## Dados de origem:
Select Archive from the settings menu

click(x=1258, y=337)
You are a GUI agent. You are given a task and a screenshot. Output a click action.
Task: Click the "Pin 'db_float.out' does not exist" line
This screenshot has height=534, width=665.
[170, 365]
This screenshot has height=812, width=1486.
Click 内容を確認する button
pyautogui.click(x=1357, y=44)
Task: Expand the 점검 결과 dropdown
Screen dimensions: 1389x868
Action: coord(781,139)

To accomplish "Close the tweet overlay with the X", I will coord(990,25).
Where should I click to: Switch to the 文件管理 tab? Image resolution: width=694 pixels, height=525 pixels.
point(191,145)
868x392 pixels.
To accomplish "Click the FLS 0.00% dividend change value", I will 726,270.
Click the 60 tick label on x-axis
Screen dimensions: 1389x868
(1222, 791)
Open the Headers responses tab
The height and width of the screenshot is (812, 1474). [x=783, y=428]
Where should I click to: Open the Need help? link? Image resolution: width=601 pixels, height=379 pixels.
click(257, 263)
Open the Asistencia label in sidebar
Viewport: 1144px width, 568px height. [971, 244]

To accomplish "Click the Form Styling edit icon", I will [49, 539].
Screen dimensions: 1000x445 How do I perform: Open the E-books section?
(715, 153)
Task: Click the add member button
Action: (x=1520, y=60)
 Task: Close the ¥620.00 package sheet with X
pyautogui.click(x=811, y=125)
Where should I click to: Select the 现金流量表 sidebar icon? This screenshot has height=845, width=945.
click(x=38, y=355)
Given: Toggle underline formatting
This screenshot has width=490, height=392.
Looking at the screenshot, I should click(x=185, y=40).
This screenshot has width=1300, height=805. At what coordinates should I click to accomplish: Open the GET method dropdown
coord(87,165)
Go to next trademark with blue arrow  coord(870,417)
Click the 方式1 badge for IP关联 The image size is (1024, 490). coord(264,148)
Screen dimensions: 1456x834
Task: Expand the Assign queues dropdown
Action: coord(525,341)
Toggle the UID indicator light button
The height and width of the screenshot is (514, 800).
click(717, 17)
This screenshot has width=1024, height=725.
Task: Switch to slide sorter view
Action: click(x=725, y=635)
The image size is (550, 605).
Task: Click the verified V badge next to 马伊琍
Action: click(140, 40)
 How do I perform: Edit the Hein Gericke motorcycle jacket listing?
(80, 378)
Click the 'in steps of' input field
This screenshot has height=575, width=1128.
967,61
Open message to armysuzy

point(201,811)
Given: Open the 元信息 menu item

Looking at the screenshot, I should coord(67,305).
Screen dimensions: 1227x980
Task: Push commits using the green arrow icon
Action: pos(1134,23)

## Tarefa solicitada:
Transcreva fielmente, sem qualquer alteração, as linhas dos registros a partir da linha que contém "Task: Close the ¥620.00 package sheet with X" até a linha que contém "Go to next trademark", incluídas ambas.

## Resultado da tarefa:
 Task: Close the ¥620.00 package sheet with X
pyautogui.click(x=811, y=125)
Where should I click to: Select the 现金流量表 sidebar icon? This screenshot has height=845, width=945.
click(x=38, y=355)
Given: Toggle underline formatting
This screenshot has width=490, height=392.
Looking at the screenshot, I should click(x=185, y=40).
This screenshot has width=1300, height=805. At what coordinates should I click to accomplish: Open the GET method dropdown
coord(87,165)
Go to next trademark with blue arrow  coord(870,417)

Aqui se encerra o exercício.